Some growers from Australia's second largest sugar milling company are seething over a decision to sever its ties with the industry's marketing body Queensland Sugar Limited.
Grower-owned co-operative Mackay Sugar announced late Friday afternoon that it would terminate its current Raw Sugar Supply Agreement with QSL from the end of the 2019 season.
That means it will cease to supply raw sugar to the marketer beyond June 30, 2020.
In recent years, a working group had been established to reach a beneficial outcome on marketing agreements for all involved, but stakeholders involved say Mackay Sugar has now "jumped the gun".

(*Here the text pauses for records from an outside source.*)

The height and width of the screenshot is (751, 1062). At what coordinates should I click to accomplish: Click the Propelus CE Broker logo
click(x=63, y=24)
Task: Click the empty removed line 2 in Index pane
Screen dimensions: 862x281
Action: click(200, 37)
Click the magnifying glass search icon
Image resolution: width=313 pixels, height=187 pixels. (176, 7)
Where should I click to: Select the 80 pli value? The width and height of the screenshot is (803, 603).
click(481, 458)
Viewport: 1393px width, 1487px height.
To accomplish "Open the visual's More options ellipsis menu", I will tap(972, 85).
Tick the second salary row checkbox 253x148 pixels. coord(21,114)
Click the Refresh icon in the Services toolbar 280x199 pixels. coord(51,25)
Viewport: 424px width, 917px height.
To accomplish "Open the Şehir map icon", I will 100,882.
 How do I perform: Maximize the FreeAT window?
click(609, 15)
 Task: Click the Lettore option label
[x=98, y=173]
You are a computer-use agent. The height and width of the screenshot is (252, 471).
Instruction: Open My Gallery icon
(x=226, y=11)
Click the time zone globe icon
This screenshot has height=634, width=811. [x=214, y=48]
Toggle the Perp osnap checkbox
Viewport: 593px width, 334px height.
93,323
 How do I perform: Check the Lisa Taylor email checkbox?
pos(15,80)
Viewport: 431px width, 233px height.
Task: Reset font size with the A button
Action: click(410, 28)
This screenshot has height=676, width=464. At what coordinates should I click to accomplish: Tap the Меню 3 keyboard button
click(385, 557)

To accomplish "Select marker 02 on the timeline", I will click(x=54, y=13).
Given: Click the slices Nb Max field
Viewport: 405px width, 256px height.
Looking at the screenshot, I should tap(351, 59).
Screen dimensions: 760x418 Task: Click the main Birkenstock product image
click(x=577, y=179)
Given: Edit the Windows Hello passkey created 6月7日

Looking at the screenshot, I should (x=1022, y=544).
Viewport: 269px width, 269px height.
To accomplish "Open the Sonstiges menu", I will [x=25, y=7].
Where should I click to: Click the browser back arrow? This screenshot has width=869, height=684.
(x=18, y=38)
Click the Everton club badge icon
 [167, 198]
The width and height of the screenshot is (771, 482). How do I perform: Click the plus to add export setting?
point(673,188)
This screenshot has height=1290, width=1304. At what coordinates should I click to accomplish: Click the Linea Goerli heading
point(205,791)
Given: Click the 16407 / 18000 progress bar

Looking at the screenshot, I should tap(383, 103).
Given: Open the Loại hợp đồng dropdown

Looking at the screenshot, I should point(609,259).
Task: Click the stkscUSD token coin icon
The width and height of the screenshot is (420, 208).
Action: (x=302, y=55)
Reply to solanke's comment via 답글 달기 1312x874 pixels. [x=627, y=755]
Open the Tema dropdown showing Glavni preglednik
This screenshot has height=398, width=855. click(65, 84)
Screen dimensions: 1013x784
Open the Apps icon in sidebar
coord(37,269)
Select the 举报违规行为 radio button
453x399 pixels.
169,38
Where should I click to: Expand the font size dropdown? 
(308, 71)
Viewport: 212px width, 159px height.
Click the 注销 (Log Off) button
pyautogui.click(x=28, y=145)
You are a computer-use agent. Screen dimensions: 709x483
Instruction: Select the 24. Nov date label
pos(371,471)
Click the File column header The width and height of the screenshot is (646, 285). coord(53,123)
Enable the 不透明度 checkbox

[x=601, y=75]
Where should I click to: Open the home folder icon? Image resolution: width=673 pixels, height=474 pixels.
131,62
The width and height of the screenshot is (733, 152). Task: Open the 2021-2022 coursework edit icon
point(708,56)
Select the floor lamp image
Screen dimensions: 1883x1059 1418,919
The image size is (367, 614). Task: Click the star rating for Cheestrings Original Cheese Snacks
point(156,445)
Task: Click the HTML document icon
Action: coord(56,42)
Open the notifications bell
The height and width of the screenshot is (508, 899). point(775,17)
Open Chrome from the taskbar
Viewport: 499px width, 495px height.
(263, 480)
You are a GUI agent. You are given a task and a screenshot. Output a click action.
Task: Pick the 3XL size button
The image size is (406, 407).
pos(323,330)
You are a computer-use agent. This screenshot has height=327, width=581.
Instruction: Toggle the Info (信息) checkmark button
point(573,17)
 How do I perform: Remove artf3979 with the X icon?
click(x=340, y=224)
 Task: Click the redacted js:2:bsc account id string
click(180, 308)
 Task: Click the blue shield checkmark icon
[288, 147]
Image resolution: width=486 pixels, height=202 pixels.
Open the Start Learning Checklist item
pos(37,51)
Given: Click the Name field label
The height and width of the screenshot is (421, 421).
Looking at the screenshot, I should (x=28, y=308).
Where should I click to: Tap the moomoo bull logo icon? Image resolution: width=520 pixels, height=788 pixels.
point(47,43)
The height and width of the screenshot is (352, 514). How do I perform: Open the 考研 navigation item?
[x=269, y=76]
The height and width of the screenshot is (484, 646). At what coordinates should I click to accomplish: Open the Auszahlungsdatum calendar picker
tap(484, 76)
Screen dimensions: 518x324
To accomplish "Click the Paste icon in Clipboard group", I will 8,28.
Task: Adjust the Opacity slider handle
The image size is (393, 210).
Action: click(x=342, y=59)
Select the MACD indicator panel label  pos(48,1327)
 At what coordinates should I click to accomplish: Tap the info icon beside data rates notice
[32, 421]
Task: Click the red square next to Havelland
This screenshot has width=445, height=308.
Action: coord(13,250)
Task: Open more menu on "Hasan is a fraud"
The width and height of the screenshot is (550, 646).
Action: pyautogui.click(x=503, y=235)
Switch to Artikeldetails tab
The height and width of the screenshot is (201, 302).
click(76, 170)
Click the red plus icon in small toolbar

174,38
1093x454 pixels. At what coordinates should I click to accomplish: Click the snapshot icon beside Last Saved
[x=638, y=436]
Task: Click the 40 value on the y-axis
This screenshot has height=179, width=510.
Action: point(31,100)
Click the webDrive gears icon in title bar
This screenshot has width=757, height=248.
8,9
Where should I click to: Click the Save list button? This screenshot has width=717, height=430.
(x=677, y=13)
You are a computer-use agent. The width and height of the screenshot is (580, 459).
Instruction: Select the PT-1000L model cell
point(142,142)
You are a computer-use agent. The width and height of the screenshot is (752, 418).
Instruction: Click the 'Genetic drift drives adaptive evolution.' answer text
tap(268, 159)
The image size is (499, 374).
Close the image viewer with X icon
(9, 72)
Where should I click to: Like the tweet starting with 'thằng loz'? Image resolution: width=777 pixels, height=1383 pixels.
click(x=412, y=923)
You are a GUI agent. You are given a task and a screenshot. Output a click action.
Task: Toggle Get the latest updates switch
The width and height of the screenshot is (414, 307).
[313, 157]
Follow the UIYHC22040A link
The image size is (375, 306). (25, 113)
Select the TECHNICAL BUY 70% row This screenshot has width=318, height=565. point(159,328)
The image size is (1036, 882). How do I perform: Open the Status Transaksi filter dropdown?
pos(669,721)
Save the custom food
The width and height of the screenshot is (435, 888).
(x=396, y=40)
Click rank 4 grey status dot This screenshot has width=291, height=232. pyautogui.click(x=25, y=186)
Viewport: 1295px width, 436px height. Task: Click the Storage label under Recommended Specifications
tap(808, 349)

Mackay Canegrowers Area Committee Chairman and grower Paul Schembri said he was extremely disappointed to hear of the decision via a media release while he was overseas.
"We are very angry about this announcement. Mackay Sugar did not consult with Canegrowers nor did they consult with any of the Mackay Sugar growers," he said.
Mr Schembri said Canegrowers would now seek legal advice regarding the surprise move.
"We will have to assess what our options are and I have to say that everything is on the table," he said.
"The legislation does dictate that two thirds of the sugar produced by Mackay Sugar is technically under the jurisdiction of the growers and they can determine where that goes."
Mackay Sugar stands by decision
Mackay Sugar has three mills throughout the Mackay region and about 800 growers.
Mackay Sugar CEO Jason Lowry refuted Mr Schembri's calls that the decision was made unjustly.
He said the company had been consulting with growers and the working group for some time.
"We have been consulting with them for the last two years on this and those consultations are still ongoing and will help to shape the on-supply agreement," Mr Lowry said.
He added the change to an on-supply agreement with QSL was not a new concept, and growers had no reason to be concerned.
He reiterated Mackay Sugar was only doing what grower choice in marketing legislation required of the miller.
"All we are doing is putting in place an agreement which allows for the grower choice which is required.
"We do not believe this is a major effort moving forward," said Mr Lowry.
There is some speculation that the dropping of QSL may have partly been a result of other pressures, such as poor milling performance and large debt.
The miller recently announced it would be considering a joint venture to ensure the company's future.
Mr Lowry, however, said this decision has nothing to do with joint ventures or other pressures.